### Prompt
Across the entries below, count the lines in which the word "accomplish" occurs. Reply with the count alone.

(Data shown Opens)

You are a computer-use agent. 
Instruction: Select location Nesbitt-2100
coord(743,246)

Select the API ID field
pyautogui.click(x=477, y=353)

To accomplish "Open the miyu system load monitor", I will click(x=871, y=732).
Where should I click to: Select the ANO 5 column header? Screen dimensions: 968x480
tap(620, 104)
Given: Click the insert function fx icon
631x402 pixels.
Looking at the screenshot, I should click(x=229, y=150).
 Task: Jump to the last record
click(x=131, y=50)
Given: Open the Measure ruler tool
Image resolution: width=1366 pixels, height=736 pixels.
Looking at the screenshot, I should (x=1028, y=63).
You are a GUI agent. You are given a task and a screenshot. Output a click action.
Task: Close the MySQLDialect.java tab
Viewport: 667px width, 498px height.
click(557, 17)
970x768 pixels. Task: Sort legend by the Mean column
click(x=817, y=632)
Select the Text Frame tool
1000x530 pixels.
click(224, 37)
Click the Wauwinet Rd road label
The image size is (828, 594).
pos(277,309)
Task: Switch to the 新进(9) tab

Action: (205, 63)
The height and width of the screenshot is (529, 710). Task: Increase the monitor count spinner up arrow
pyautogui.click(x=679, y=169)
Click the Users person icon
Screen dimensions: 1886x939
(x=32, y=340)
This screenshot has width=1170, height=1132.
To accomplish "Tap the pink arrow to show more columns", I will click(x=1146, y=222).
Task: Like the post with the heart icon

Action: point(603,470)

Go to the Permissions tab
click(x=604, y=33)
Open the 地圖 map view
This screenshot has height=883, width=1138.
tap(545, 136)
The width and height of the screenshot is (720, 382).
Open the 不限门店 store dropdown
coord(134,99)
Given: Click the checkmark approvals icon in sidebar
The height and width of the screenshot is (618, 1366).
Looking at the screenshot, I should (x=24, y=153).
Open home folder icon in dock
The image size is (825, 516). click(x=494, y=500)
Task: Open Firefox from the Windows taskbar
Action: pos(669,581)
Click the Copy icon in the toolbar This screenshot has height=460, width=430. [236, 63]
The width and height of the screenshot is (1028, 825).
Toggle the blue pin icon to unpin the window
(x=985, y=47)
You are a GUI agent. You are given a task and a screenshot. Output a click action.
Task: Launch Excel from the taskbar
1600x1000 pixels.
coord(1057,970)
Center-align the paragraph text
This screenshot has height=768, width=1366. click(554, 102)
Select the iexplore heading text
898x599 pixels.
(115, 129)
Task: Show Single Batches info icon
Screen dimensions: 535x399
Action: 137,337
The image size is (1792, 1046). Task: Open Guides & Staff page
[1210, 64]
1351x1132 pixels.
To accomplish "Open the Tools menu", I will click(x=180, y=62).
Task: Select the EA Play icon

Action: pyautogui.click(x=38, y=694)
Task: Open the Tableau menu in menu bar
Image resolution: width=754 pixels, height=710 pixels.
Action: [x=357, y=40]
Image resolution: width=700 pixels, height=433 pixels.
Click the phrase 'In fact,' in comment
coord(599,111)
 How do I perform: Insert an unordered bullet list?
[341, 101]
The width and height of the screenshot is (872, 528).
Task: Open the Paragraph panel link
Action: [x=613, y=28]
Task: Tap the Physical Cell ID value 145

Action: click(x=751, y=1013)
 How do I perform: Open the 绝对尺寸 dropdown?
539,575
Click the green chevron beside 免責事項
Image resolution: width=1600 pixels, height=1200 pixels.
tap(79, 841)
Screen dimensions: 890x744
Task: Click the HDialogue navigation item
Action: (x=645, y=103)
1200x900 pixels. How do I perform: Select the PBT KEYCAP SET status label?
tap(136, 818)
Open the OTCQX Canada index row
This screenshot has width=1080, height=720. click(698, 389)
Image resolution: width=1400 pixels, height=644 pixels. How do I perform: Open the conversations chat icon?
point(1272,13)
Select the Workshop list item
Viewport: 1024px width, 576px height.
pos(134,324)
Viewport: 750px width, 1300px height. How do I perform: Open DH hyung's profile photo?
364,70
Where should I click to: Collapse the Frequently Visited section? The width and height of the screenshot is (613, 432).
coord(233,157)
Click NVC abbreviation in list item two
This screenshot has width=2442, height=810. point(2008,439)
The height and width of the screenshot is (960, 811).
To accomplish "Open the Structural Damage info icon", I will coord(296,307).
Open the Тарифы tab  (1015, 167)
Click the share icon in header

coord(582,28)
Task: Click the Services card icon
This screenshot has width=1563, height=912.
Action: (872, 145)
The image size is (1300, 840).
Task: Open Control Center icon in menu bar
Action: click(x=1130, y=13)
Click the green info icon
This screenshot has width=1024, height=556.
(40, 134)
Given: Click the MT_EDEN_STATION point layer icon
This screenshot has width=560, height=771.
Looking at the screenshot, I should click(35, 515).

(Data shown Closes)

### Expected answer
4